Ten Irish defence force personnel are in the core 87-strong mission. Most of the training of Somalia’s defence forces takes place in Bihanga, Uganda, because of the security problems in Somalia, but the aim is to move when possible.
“The duty of care incumbent on me as mission commander towards the personnel of EUTM [EU training mission] Somalia provided by the member states will be adhered to and respected prior to making the definitive decision to move the operation to Mogadishu,” said Brig Gen Gerald Aherne yesterday, after he briefed EU defence ministers in Dublin on the mission.

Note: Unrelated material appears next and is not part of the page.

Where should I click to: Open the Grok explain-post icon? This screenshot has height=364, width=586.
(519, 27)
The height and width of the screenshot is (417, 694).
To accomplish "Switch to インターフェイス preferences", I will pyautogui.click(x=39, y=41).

The decision to move to Mogadishu would also be based on the security situation, said Gen Patrick de Rousiers, chairman of the EU’s military committee. “There is no timeframe, there is no decision. There is a willingness, an objective but there is no firm date,” he said.
The EU mission has since 2010 trained 3,000 members of the Somali defence forces who will be sent back to Somalia to help the government establish control over the country and stabilise the war-torn state. “They could be very significant players in the Somali national armed forces,” said Brig Gen Aherne.

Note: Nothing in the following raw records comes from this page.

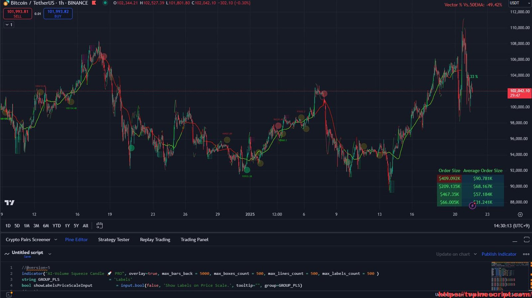
Task: Click the Publish indicator link
Action: [x=499, y=254]
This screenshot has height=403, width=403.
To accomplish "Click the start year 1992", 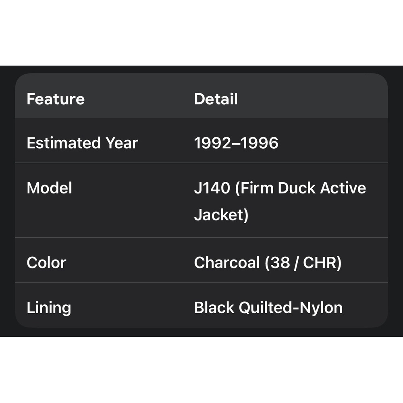I will (x=213, y=143).
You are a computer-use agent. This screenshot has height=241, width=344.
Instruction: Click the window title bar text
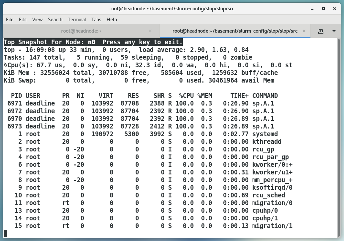172,9
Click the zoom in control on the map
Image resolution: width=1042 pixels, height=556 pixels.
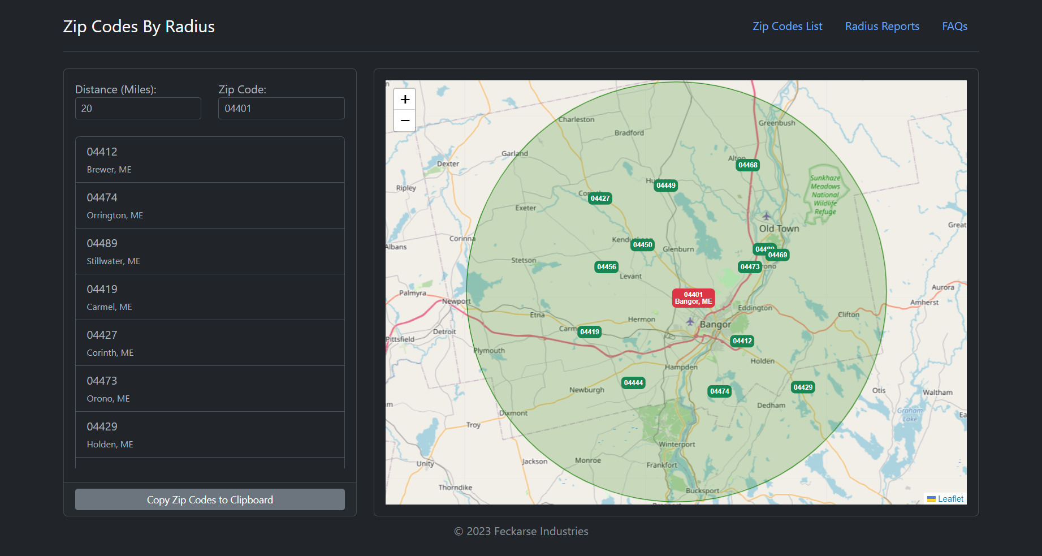point(404,98)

The EU mission is also giving specialised training to 300 personnel from the 3,000 already trained. This would involve training for company commanders and military police, said Brig Gen Aherne. The training will also involve human rights training and protection of civilians.
The mission will provide strategic advice to Somalia’s defence ministry and army as well as advice on training.
Last month the EU extended the mandate of the mission until March 2015 with funding of €11.6 million provided. On February 1st, Brig Gen Aherne took over command of the mission from Col Michael Beary, also Irish.
Personnel from 12 EU member states and Serbia are involved in the mission.
The EU also has a naval operation and a civilian mission in Somalia to address the problems of piracy.